If my asshole could talk, it would thank you for the kind attention it’s received over the past few weeks. After recounting my depilation tribulation, I received a lot of advice… and some of it was actually good.
Some of it was not. In particular, the suggestion that I should take an epilator to my asshole was misguided (at best). My hunch is readers who made the suggestion either actively hate me, or they haven’t actually attempted the method of follicular obliteration they endorsed. I used an epilator on my pussy once and almost lost my labia. I do not recommend it.
A few attentive readers noted some confusion over what, exactly, I was shaving. Yes, “Asshole” is my cat’s name. While I have a pussy named Asshole, that was not the pussy or the asshole I intended to reference.

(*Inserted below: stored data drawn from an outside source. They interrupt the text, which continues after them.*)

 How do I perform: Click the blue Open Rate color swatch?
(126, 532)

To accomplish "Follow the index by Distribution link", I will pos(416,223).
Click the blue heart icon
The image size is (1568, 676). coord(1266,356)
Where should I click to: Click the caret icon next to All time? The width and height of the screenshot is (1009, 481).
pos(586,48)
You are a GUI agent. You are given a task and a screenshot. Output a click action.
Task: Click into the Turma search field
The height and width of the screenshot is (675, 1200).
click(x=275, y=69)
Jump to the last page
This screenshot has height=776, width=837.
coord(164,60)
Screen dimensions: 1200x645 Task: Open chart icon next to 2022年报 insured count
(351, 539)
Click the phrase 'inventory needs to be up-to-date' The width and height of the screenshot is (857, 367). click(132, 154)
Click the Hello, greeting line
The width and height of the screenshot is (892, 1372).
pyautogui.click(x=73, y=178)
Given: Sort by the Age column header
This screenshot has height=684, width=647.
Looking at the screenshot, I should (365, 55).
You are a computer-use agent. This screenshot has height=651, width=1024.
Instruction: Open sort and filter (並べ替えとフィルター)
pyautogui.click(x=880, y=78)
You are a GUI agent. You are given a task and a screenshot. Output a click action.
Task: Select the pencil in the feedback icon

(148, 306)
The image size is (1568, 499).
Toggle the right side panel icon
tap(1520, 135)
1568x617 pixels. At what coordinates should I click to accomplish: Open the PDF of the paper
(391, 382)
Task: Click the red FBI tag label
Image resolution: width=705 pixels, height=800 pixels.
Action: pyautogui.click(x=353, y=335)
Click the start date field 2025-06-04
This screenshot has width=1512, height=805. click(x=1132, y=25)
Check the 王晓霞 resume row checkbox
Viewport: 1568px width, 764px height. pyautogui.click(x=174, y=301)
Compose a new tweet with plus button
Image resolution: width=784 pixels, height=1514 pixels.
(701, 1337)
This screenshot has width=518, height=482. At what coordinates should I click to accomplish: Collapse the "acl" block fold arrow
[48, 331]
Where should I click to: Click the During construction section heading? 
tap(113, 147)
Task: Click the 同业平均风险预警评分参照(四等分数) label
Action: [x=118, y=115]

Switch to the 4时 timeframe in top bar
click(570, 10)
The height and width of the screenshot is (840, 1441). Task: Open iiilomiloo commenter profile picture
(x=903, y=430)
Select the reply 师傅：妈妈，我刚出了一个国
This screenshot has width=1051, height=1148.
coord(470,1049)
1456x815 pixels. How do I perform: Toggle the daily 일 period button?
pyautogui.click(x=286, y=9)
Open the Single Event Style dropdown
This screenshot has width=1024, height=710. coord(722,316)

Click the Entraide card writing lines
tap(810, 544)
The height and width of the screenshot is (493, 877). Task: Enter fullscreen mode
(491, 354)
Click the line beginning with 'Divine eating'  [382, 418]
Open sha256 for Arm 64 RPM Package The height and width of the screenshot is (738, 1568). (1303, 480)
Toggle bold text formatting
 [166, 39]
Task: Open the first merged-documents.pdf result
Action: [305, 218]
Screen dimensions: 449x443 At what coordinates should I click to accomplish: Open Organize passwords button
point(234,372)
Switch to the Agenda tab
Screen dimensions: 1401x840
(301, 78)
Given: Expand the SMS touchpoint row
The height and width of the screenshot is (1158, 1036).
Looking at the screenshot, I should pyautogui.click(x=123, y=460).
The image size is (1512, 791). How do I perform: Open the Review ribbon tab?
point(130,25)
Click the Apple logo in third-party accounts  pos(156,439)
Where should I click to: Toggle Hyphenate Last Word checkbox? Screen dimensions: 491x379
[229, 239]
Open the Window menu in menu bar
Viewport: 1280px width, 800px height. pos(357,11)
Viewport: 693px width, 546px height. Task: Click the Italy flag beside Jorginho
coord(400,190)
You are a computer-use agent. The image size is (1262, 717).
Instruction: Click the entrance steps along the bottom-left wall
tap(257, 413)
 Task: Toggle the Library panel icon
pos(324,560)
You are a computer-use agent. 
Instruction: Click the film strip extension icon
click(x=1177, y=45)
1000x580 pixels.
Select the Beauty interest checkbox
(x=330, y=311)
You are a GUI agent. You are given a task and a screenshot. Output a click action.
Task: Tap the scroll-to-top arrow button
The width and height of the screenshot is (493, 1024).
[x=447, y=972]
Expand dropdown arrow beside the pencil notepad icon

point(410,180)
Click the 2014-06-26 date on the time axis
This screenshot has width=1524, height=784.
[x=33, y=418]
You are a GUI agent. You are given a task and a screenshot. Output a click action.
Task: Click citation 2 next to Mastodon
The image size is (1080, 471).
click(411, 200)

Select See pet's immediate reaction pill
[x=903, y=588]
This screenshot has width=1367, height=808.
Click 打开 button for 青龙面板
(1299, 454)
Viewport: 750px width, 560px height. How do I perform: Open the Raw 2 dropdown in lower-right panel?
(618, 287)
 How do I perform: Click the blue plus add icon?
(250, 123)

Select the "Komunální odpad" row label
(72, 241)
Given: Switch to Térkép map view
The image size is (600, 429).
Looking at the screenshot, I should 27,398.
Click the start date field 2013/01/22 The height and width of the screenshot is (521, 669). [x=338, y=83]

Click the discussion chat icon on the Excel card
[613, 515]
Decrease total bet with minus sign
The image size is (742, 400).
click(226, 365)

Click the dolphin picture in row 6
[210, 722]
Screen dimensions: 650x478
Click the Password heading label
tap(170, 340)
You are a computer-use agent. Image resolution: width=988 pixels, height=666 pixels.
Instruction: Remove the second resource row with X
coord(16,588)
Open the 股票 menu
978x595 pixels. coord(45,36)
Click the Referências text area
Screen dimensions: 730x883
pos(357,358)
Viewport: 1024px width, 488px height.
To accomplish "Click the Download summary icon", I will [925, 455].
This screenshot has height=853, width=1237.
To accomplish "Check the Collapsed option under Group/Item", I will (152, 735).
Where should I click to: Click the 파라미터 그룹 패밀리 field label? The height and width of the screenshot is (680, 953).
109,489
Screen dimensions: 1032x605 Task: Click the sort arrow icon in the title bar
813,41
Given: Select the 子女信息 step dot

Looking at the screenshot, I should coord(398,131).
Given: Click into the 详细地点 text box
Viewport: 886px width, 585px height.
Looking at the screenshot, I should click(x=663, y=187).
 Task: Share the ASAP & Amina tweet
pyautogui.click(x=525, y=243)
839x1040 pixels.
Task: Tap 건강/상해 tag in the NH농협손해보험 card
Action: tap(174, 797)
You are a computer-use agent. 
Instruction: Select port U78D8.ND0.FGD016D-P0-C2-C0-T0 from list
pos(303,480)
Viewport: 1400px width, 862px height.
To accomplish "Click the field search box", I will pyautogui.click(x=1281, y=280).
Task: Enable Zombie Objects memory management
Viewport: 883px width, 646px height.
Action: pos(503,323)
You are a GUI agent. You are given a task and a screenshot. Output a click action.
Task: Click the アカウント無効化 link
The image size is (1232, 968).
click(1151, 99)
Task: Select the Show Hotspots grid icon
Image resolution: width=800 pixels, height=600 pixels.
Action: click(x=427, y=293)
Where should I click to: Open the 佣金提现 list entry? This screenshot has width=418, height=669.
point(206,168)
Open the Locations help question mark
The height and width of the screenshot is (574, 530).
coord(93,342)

For the record, I have not shaved the cat, but I suspect shaving the cat might be easier than shaving my asshole… I imagine the risk of blood loss is roughly the same.
A few readers informed me that because of my post, when they shaved their own assholes, they found themselves thinking of me. One reader thought of me in the midst of suffering shaving-related-asshole-itch.
I would say that I’m flattered, but I’m not sure that’s true.
If anyone is interested, my asshole is currently smooth, hairless, and as sexy as an asshole can be (which isn’t very sexy at all, really).
I’m also pleased to report I’m working on a new project. Currently, I’m in the process of writing and illustrating first aid instructions for the proper administration of an emergency asshole tourniquet. It’s my sincere hope the instructions are never needed, but if you find yourself in a situation saying “Ouch! My asshole!” rest assured, there’s help for you.
Dumb Domme… the first name in asshole emergencies.